■ **What is needed**
Using the data below, gather each line that includes the word "next".

■ **Records supplied**
================================

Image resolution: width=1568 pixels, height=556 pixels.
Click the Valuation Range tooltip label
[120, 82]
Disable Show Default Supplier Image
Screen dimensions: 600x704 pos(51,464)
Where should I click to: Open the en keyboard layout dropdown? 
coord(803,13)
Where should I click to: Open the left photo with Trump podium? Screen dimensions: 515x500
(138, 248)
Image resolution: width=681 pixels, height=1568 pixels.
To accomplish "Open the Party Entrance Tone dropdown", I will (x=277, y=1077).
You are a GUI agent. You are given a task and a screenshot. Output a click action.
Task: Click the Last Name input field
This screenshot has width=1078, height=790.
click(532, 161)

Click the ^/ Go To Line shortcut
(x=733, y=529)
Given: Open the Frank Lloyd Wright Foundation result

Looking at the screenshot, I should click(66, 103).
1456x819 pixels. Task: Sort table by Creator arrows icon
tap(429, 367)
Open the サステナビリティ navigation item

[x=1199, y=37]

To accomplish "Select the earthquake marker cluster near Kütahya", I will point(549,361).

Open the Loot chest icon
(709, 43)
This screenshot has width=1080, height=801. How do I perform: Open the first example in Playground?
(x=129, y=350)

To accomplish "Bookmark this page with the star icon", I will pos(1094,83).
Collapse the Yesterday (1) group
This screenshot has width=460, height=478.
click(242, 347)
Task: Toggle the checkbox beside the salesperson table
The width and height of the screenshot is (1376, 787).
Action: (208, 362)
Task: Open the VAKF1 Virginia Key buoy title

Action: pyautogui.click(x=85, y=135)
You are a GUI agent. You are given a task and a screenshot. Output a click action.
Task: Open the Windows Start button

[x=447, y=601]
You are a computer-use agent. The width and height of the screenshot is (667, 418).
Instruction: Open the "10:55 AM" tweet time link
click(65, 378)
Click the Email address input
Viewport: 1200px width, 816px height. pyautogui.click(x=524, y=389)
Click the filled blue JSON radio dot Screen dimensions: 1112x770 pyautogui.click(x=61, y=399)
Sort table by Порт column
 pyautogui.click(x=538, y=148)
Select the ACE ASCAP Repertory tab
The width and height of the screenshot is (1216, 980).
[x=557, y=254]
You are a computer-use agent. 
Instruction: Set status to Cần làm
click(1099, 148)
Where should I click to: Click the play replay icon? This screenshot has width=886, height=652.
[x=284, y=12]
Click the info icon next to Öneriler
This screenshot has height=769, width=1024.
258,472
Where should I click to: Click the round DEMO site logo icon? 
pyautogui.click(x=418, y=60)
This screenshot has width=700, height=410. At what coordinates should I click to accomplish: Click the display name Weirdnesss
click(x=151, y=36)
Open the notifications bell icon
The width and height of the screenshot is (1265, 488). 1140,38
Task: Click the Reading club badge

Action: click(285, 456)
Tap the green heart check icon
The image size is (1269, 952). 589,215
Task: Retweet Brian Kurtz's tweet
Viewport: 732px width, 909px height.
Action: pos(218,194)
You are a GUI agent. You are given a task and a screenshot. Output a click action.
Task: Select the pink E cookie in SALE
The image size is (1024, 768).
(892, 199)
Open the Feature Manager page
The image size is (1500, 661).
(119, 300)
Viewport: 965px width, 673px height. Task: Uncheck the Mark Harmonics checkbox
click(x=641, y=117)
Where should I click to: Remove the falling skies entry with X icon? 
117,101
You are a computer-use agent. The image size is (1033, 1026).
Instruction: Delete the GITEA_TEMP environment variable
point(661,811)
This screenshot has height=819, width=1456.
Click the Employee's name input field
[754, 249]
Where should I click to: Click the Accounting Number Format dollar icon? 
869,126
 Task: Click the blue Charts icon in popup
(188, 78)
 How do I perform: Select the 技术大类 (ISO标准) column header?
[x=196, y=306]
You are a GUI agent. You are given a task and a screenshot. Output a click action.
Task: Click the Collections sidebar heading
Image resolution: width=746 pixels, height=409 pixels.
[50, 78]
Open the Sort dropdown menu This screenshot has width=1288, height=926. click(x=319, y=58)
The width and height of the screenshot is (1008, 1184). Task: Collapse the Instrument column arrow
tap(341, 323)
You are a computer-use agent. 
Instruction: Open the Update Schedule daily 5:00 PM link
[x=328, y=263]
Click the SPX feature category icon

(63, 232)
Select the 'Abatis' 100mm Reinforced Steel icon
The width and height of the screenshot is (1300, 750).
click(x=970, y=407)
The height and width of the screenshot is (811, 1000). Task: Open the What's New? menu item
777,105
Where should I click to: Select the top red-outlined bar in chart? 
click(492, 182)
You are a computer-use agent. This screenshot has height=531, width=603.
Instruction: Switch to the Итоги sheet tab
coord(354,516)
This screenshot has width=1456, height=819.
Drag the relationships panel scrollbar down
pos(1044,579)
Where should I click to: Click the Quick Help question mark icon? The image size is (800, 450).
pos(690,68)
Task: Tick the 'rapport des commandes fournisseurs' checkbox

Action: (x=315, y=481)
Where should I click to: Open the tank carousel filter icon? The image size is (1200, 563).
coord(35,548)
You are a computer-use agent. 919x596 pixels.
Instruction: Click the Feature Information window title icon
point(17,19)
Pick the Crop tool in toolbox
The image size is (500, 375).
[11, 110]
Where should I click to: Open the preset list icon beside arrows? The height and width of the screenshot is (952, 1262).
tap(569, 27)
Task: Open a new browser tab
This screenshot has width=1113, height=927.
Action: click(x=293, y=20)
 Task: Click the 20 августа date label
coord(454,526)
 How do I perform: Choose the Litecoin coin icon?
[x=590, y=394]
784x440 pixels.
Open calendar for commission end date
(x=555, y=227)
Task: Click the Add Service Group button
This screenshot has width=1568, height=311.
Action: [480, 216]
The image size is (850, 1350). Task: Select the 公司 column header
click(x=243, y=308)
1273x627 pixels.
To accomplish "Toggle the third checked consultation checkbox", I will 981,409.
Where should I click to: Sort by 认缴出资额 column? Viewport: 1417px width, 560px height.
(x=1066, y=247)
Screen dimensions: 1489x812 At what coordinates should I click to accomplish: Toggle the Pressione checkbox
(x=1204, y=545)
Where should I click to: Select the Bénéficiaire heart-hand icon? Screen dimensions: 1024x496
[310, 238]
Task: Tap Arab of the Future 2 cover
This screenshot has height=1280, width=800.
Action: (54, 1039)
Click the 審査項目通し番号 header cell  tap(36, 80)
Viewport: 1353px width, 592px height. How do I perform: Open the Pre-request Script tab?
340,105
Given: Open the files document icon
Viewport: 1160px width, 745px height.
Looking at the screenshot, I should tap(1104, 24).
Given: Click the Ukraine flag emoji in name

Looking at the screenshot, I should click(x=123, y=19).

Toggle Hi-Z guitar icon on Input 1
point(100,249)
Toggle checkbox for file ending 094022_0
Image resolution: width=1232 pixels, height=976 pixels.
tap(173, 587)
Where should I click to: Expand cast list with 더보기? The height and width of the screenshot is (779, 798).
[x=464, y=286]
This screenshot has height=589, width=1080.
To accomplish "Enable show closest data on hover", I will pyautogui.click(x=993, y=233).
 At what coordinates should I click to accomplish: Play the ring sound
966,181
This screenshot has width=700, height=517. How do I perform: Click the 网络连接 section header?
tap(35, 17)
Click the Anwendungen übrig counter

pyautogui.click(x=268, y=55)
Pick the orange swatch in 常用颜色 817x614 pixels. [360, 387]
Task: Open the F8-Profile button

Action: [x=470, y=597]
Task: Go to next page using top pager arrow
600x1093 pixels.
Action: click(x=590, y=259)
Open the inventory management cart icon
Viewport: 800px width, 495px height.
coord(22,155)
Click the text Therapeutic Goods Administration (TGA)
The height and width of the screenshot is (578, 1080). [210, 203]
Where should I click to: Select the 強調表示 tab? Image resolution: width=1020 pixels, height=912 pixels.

================================

■ **Completed task**
Click the info icon next to Öneriler
Task: Go to next page using top pager arrow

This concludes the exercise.